Before I’m even seeing what’s happening on the liability side, the asset side is not looking good.


While tweeting out this post, I came across this piece of news from September: South Carolina taps new CIO

Geoffrey Berg was named chief investment officer of the South Carolina Retirement System Investment Commission, which oversees the investment of the $28 billion South Carolina Retirement Systems, Columbia.

Mr. Berg was selected by the RSIC at a meeting on Thursday.

Mr. Berg, who joined the RSIC in 2008, has served as acting CIO since September 2015 after Hershel Harper Jr. announced his departure to become CIO of the $60 billion UAW Retiree Medical Benefits Trust, Detroit.

Before assuming interim CIO duties, Mr. Berg served as the RSIC’s head of public markets.

Rebecca Gunnlaugsson, chairwoman of the RSIC, expressed appreciation for Mr. Berg’s performance as interim CIO, noting “Geoff really stepped into the leadership role.”

She also noted the commission’s pleasure that the internal candidate was the best among candidates presented by executive recruiter Korn Ferry after a nationwide search.

Hmmm. Also, maybe nobody else wanted to do it. You can never tell from such announcements.


And then I found this from a year ago: South Carolina Retirement System looks to add ILS asset class

The South Carolina Retirement System Investment Commission will look to add an allocation to the insurance and reinsurance linked (ILS) asset class as it makes significant changes to its portfolio mix and targets more complex and diversifying investments.

According to Pensions & Investments magazine, the Commission discussed changes to the $28.2 billion South Carolina Retirement Systems asset allocation mix at a board meeting yesterday. The System manages assets on behalf of public employee pension funds for the state and is seeking to become more diversified and to target newer opportunities, such as ILS.

The ILS allocation will be made within an “other opportunistic” investment bracket, which will also see the pension fund asset manager allocate to other “complex” asset classes.
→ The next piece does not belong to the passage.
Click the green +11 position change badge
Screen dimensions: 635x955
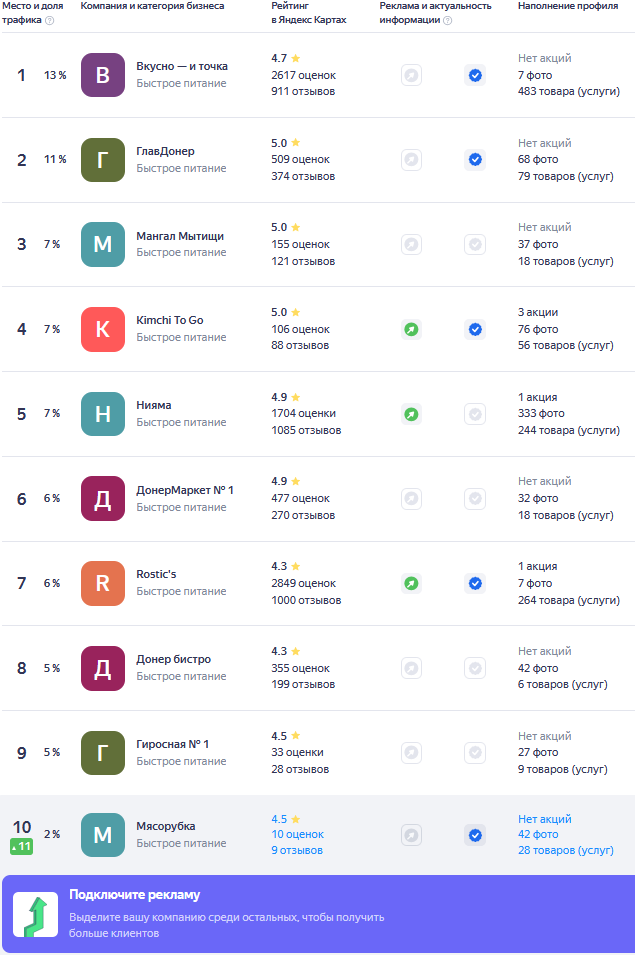[x=22, y=846]
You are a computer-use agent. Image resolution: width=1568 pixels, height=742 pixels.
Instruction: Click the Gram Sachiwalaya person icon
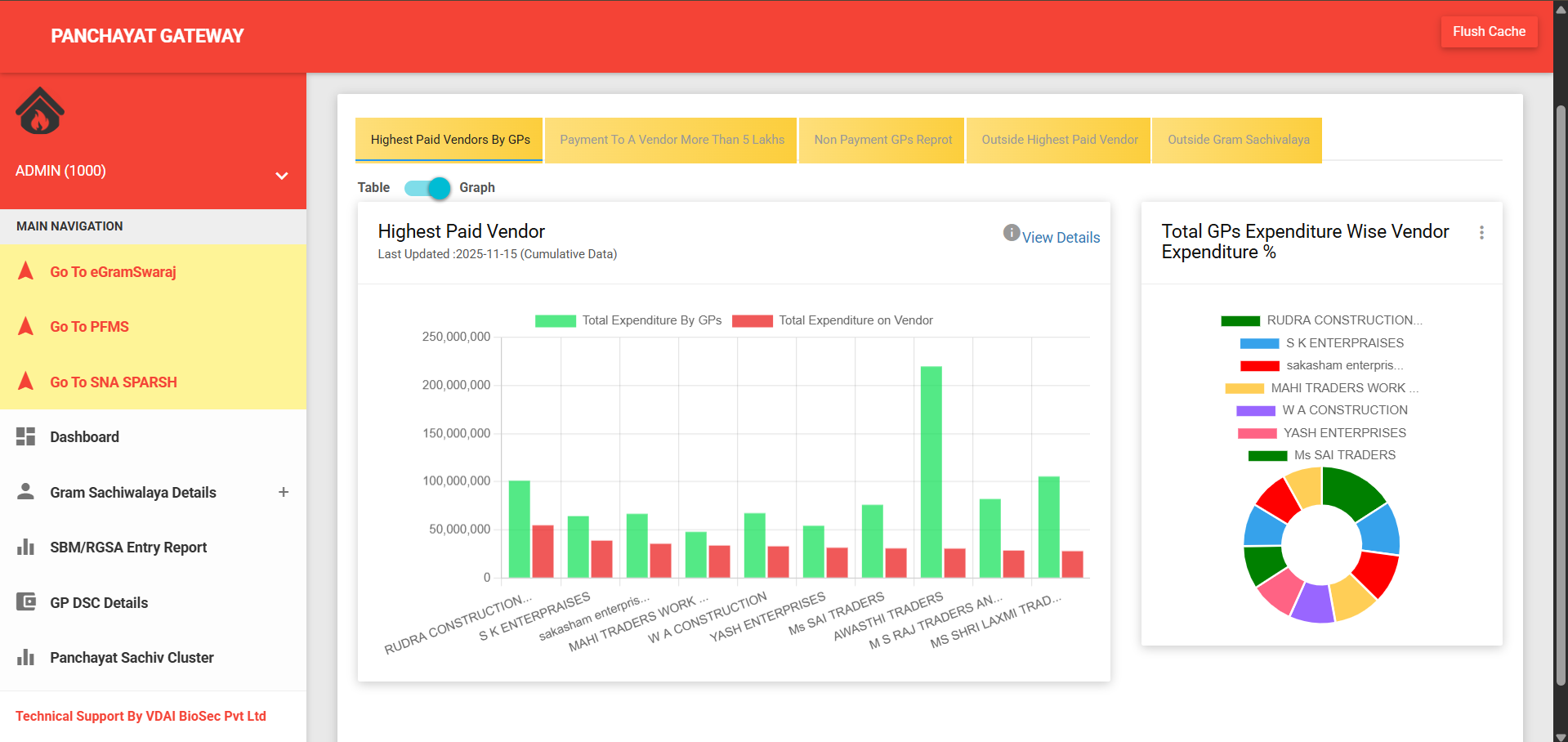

The “other opportunistic” bracket will have 2% of assets allocated to it, which amounts to roughly $560m.

I just want to indicate that much of ILS issuance out there is what are called “cat bonds”, which has nothing to do with felines, and has everything to do with hurricanes and earthquakes.

Good thing the state of South Carolina doesn’t have exposure to such catastrophes outside their portfolio… (I like how they mention no Cat 5 hurricanes have hit them. It doesn’t take a Cat 5 to wipe your beach house out to sea.)